Die hinreißende Kompliziertheit des Polnischen verträgt sich gut mit Neuer Musik. Soviel stand am Ende des Festivals „Europäischer Dichter der Freiheit“ fest, das die Stadt Danzig im März 2014 zum dritten Mal ausrichtete. Neue Impulse setzte dabei der Lyriker Tadeusz Dabrowski, mit dem erstmals ein künstlerischer Leiter das Festival kuratierte.

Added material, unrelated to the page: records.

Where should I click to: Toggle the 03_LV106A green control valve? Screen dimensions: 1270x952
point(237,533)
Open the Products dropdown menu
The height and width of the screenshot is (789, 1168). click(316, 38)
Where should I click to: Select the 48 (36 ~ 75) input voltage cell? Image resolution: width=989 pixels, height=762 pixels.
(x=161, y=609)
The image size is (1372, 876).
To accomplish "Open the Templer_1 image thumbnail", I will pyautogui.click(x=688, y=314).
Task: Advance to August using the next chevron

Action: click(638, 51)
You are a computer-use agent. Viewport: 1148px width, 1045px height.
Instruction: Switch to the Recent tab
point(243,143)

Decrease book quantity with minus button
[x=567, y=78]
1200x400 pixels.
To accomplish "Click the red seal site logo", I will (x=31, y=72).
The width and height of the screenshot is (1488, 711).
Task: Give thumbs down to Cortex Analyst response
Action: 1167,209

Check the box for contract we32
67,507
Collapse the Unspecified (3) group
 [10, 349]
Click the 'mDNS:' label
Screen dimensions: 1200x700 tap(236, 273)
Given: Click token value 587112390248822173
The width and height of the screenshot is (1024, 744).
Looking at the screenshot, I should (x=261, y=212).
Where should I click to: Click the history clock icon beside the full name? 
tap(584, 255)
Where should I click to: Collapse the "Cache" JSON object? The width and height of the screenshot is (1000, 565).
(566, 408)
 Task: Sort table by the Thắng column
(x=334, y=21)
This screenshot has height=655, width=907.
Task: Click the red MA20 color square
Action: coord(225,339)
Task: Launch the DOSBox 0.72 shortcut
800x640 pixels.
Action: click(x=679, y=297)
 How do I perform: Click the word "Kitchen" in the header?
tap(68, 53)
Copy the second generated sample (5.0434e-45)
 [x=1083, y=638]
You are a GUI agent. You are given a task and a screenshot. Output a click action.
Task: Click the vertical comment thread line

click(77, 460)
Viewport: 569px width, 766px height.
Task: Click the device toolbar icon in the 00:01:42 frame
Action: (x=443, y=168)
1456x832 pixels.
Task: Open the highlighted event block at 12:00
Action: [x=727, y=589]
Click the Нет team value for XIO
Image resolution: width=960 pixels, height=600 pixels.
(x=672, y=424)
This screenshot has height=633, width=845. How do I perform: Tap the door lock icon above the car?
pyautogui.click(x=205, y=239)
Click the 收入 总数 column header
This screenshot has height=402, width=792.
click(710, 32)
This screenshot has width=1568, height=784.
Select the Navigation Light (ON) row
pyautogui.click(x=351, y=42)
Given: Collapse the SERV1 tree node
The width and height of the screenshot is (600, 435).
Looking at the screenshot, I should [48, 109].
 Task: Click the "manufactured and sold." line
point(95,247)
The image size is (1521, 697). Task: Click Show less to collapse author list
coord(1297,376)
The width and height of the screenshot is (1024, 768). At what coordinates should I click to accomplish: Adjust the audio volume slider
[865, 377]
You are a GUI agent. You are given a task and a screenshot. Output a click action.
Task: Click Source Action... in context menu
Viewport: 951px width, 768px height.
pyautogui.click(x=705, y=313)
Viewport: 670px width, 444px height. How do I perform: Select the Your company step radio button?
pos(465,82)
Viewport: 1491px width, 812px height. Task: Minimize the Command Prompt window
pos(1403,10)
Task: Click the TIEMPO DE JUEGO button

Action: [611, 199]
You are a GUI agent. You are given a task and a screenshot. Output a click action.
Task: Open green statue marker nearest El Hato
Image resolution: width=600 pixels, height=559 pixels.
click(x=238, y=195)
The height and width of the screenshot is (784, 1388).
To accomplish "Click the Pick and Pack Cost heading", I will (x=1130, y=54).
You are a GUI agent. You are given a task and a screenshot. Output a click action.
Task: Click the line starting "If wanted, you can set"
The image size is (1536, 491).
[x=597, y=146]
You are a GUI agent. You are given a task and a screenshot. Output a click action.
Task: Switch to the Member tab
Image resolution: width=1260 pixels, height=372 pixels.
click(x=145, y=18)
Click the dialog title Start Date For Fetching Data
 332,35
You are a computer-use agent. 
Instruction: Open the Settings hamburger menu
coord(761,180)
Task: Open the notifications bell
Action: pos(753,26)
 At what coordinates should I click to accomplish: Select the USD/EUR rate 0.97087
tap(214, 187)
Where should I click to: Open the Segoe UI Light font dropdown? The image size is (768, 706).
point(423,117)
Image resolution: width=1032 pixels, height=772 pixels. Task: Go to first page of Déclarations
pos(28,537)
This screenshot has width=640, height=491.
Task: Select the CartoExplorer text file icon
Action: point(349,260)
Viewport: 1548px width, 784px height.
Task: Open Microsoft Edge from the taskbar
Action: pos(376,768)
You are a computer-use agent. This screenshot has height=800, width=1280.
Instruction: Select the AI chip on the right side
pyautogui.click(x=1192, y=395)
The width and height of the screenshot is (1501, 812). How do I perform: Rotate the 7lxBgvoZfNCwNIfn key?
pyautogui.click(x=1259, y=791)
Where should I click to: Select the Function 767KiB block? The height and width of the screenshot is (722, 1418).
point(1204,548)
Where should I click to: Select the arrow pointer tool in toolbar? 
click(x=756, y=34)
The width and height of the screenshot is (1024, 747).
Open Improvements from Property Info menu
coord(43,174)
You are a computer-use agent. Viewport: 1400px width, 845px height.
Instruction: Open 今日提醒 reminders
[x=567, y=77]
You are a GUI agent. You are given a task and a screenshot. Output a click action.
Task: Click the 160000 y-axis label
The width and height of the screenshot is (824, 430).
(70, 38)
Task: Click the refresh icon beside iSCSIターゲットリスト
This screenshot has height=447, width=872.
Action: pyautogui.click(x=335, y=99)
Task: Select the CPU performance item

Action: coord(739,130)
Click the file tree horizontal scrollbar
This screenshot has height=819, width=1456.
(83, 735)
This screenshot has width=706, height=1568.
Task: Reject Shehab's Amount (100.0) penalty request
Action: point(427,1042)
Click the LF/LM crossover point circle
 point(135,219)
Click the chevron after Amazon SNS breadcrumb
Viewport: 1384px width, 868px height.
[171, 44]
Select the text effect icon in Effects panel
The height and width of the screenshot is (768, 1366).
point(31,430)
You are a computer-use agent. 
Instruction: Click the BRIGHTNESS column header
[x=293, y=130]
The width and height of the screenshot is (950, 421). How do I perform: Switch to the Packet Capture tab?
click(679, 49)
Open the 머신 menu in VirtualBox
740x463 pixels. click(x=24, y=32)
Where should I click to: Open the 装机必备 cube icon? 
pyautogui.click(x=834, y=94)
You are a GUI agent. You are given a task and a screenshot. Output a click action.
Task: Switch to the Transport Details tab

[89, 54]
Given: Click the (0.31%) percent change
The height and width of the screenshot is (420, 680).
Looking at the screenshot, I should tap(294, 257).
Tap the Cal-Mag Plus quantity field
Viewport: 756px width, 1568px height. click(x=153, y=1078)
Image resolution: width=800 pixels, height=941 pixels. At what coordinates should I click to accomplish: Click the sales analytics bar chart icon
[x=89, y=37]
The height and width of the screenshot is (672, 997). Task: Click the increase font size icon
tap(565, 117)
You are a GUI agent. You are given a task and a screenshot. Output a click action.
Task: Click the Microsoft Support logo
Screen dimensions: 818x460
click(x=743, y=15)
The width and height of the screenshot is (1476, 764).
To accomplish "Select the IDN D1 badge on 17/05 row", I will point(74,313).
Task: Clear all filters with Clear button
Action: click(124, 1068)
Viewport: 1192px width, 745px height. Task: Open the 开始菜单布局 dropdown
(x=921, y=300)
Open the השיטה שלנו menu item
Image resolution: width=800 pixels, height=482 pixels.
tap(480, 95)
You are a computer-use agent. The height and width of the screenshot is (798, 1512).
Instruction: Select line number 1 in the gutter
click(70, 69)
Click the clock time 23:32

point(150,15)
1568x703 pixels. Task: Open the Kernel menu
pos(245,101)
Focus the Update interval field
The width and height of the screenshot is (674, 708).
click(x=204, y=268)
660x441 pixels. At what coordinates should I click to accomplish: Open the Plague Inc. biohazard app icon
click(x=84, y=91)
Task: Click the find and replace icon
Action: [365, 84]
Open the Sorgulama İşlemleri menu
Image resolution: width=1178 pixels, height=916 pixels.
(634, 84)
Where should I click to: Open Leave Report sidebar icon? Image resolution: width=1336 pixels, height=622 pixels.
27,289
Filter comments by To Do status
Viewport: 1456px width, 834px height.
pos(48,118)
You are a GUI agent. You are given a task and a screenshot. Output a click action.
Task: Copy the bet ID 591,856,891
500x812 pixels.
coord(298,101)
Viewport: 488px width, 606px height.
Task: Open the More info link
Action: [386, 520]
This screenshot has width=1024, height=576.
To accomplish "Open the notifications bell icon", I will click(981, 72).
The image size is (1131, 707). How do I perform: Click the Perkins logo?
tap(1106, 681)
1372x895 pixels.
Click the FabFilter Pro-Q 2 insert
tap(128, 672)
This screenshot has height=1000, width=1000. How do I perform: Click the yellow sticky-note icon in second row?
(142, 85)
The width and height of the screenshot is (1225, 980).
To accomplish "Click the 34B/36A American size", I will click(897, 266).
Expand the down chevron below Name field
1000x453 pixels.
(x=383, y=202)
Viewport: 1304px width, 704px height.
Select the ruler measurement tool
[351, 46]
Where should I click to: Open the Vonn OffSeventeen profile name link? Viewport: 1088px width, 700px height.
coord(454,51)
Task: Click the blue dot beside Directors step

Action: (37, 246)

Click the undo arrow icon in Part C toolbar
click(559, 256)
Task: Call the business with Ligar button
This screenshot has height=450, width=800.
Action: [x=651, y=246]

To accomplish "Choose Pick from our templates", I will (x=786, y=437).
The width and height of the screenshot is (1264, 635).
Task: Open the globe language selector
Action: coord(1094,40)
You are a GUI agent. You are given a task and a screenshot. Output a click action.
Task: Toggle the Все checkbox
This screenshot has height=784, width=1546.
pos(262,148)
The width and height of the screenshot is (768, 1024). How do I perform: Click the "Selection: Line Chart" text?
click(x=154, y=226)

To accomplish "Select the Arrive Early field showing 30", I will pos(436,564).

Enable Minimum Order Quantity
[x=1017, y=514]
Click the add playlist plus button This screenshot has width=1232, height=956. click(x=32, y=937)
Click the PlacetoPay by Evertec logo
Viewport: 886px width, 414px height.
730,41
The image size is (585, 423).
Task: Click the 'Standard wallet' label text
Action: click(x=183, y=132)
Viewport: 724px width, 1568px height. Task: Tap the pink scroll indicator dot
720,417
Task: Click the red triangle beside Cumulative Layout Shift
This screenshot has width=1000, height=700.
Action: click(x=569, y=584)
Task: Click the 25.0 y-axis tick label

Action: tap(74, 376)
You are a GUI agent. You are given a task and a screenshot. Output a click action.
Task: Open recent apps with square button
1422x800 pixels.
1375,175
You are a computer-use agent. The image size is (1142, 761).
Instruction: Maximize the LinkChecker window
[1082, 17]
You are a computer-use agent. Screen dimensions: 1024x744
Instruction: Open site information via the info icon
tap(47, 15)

Dieses widmet sich ganz der Lyrik in polnischer Übersetzung – nach Durs Grünbein 2012 gewann diesmal die Kroatin Dorta Jagic, von der sich einige Gedichte auf Deutsch im Internetportal „lyrikline.org“ finden. Auch eigene Strophen wie „Zwischen der Ebbe der Gedanken und der Flut des Schlafs“ ließ Dabrowski, Sohn einer Deutschen, vertonen.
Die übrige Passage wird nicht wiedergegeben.